As cozinhas regionais, típicas e tradicionais são formadas através de processos de lentas mestiçagens, fusões e trocas, como preconiza Montanari (2013), que foram desencadeadas nas áreas fronteiriças e, que com o passar dos tempos, foram arraigadas nos territórios como marcas da autenticidade daquele local, mas que a natureza cultural é sempre híbrida e múltipla. Isso remete ao conceito de cultura híbrida de Canclini (2006), aquela que resulta da mistura de várias culturas.

Há ainda a considerar que a comida pode ser vista como cultura, quando ela é consumida, pois mesmo que o homem possa comer de tudo, ele seleciona e escolhe a própria comida, não come qualquer coisa. Essa escolha é baseada em critérios ligados e revestidos pelas dimensões econômicas, nutricionais, simbólicas e culturais que a própria comida se reveste (MONTANARI, 2013).

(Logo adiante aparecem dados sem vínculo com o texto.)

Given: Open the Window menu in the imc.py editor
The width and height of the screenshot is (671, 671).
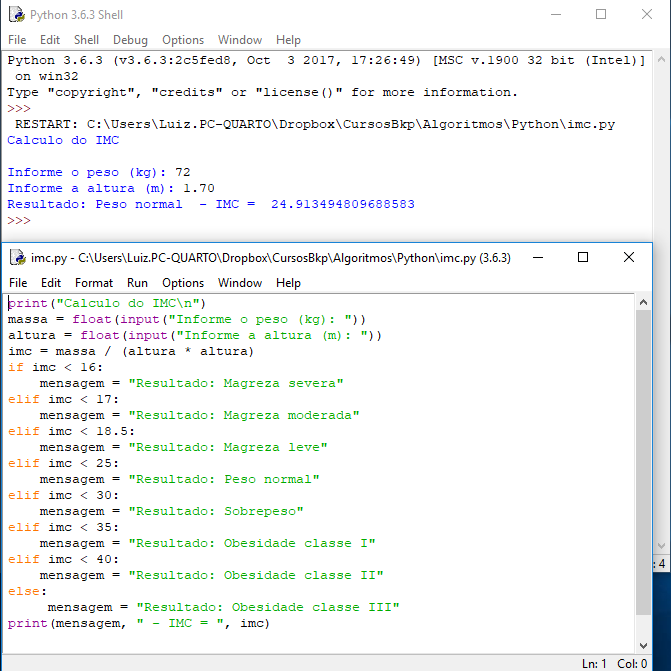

Dentre as considerações livres que os entrevistados mencionaram sobre o tema gastronomia, cultura e desenvolvimento em São Borja, destaca-se o conjunto de considerações espontâneas organizadas nos seguintes relatos:

- Acreditam que a gastronomia e a cultura em São Borja são temas que fazem parte de um campo amplo de pesquisas e a população tem despertado para tais assuntos, por perceberem avanços na gastronomia local, o que pode ser um diferencial turístico para o município. O IFFarroupilha está fazendo esse diferencial ressaltando a importância de se resgatar, preservar e cultivar os hábitos alimentares e culturais locais.

- Ressaltam que São Borja vem construindo a sua marca registrada na gastronomia, tendo em vista a sua localização ser nas margens do Rio Uruguai e ocorre uma prosperidade no comércio gastronômico no Cais do Porto e é, também, um local de lazer para a população. O governo municipal, as instituições educacionais e as empresas privadas estão cada vez mais se unindo e têm investido muito no local, tanto econômica, como social e culturalmente.

- Acrescentam que é um tema interessantíssimo, pois trata da cultura, dos costumes e do conhecimento histórico e social do povo, pois através de sua gastronomia, seus meios e fins, ficam sabendo muito de sua formação, de sua participação socioeconômica na história, trazendo, para os dias de hoje, informações necessárias e úteis para manterem as tradições e a cultura local.

- A gastronomia do município tem como base a carne (ovina, bovina, peixe). A época das charqueadas representam o início das relações do homem com o alimento. Através do charque o povo gaúcho pode batalhar por seus ideais. O alimento não deixou de acompanhar este povo nas batalhas e campo a fora. A culinária são-borjense é muito influenciada pela época do tropeirismo no Rio Grande do Sul. Acreditam que, além do carreteiro, o churrasco também é marca da cidade.

- A gastronomia tem uma “importância sem tamanho” para o desenvolvimento econômico/cultural de São Borja, falta um pouco de exploração à cultura culinária dos moradores da área rural. E ainda, o tema pode ser usado para valorizar a alimentação regional, através de pesquisas e ações, por meio de intercâmbios que auxiliem no turismo e fortalecendo a integração cultural.

- Sendo a alimentação o ponto principal para o desenvolvimento mecânico do indivíduo, a gastronomia está inserida em todos os conceitos de alimentação saudável. Deixa o organismo sadio e com desenvolvimento melhor, da mente e do corpo e sempre respeitando os padrões culturais.

Esses relatos comprovam a opinião da população pesquisada de que a gastronomia e a cultura e o desenvolvimento estão interligados. Há um grande interesse da população em conhecer mais a gastronomia e os produtos locais, em preservar os hábitos e a cultura gastronômica e acreditam ainda, que o poder público e as instituições de ensino são partes efetivas desse contexto.